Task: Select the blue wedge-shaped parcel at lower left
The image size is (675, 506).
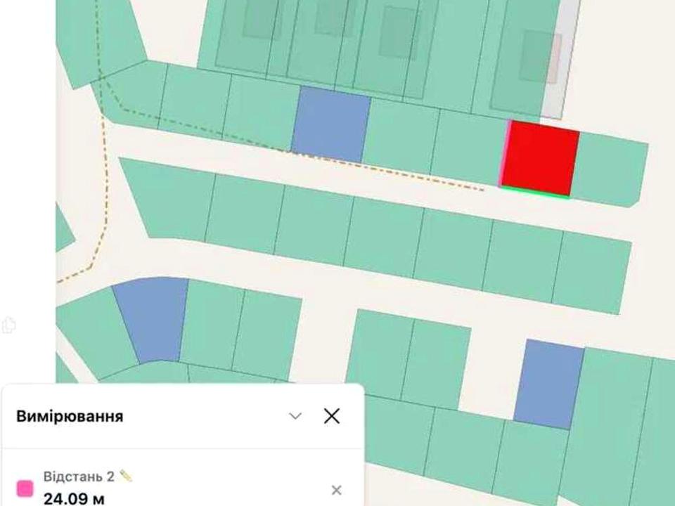Action: click(x=152, y=319)
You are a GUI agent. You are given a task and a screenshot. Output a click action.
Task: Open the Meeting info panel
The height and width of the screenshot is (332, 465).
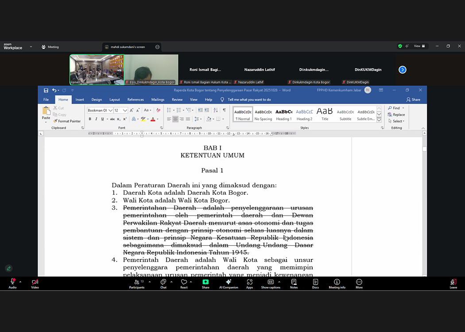tap(337, 283)
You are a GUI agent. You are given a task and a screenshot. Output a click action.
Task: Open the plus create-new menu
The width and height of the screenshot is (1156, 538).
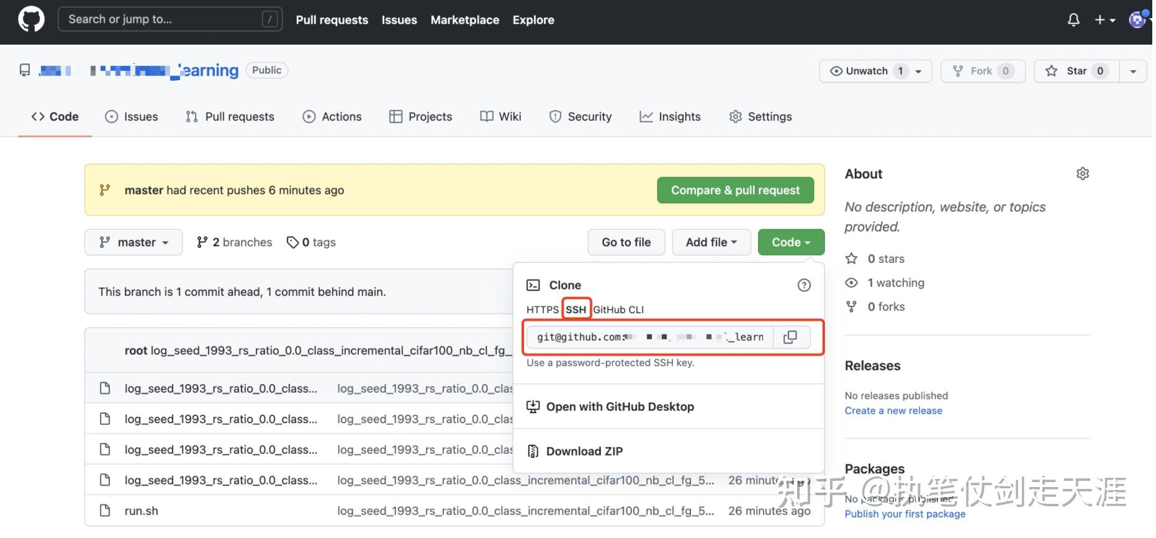click(1104, 20)
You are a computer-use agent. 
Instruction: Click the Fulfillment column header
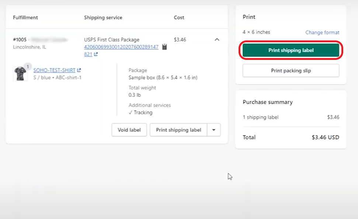click(25, 17)
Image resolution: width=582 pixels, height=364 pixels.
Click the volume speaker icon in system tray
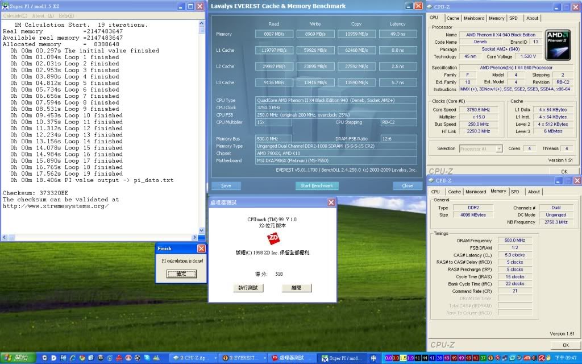click(534, 358)
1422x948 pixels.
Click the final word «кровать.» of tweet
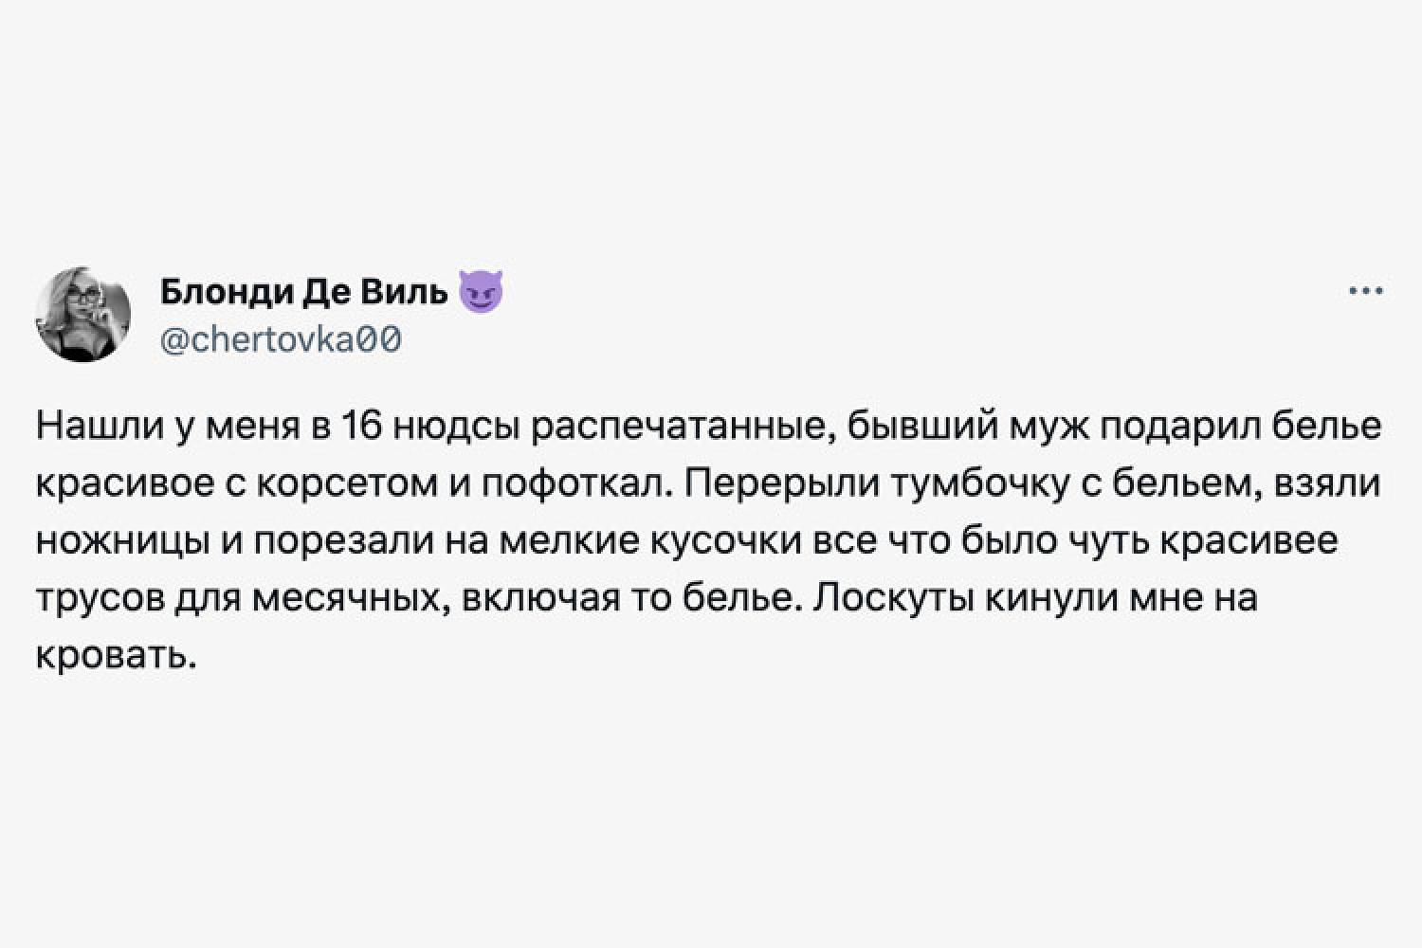[x=117, y=656]
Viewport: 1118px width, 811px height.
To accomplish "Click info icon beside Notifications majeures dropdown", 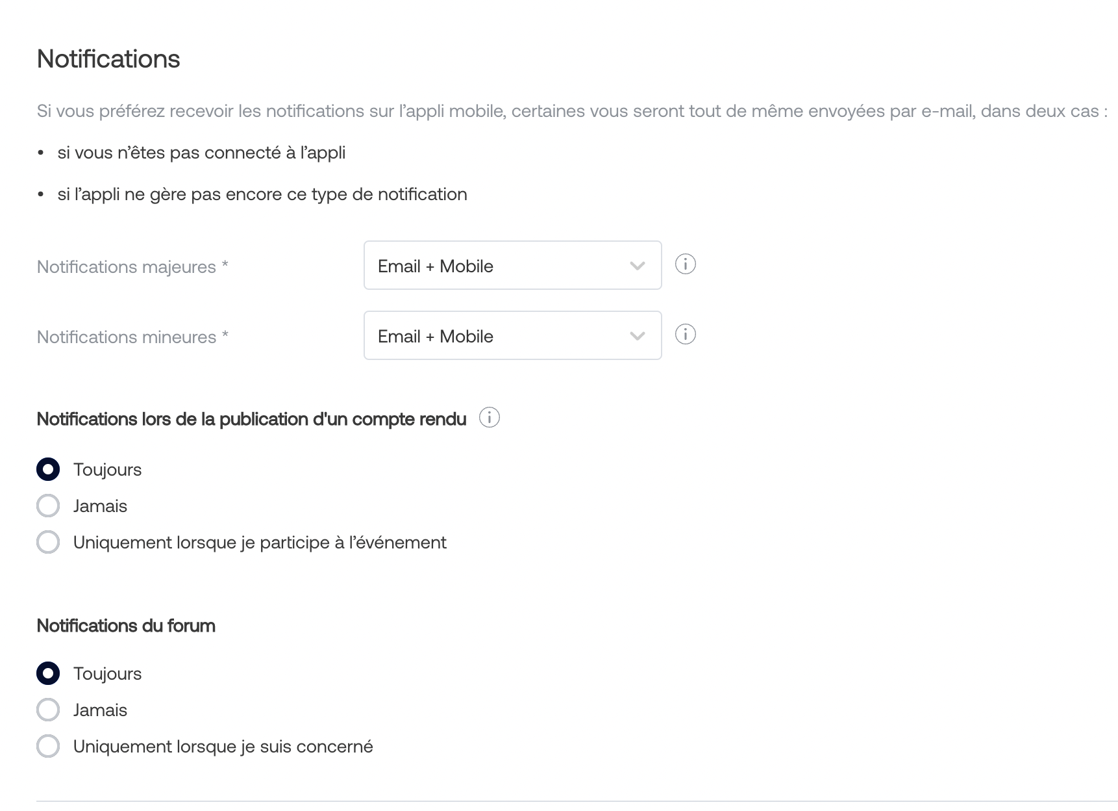I will coord(686,264).
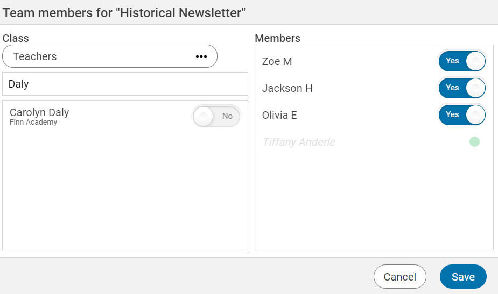Click the Save button
Viewport: 498px width, 294px height.
pos(463,277)
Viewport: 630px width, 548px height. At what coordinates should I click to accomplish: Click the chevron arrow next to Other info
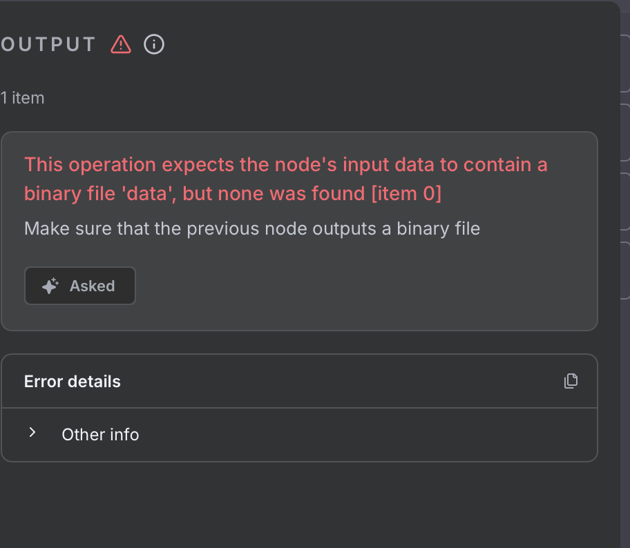pyautogui.click(x=32, y=433)
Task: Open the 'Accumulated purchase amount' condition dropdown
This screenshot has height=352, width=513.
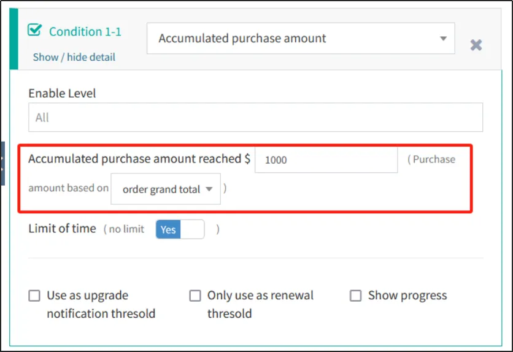Action: [x=300, y=39]
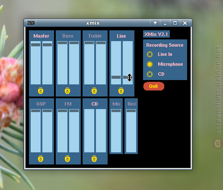Toggle the lock icon under Bass
Screen dimensions: 223x190
coord(67,91)
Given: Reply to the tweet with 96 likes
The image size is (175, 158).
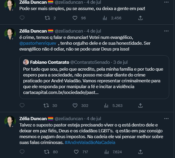Looking at the screenshot, I should [22, 18].
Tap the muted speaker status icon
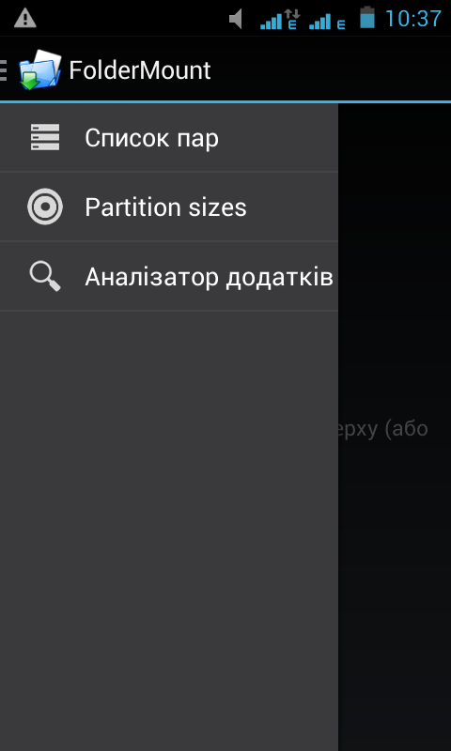The height and width of the screenshot is (751, 451). coord(235,20)
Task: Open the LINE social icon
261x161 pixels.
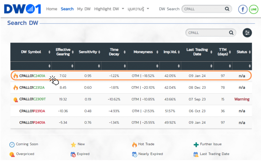Action: coord(253,9)
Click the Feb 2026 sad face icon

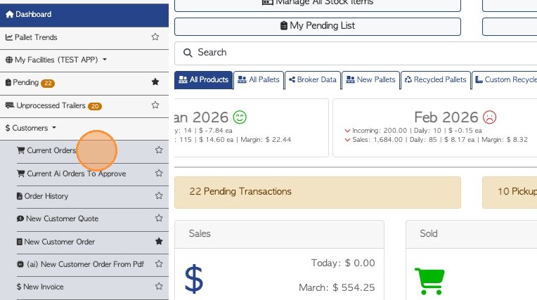[x=489, y=117]
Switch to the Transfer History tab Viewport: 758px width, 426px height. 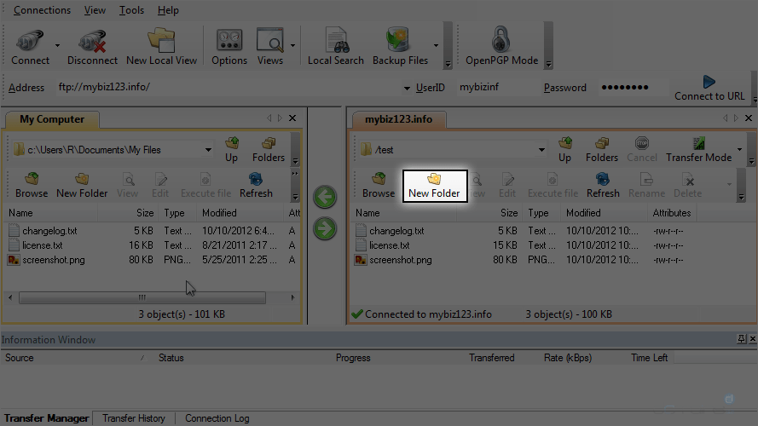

----

### Task requirements
Give back exactly the lines from the line with "Click the Feb 2026 sad face icon" through the final line of the entries above, and keep pictures out of the copy.

### Exercise result
Click the Feb 2026 sad face icon

[x=489, y=117]
Switch to the Transfer History tab Viewport: 758px width, 426px height. 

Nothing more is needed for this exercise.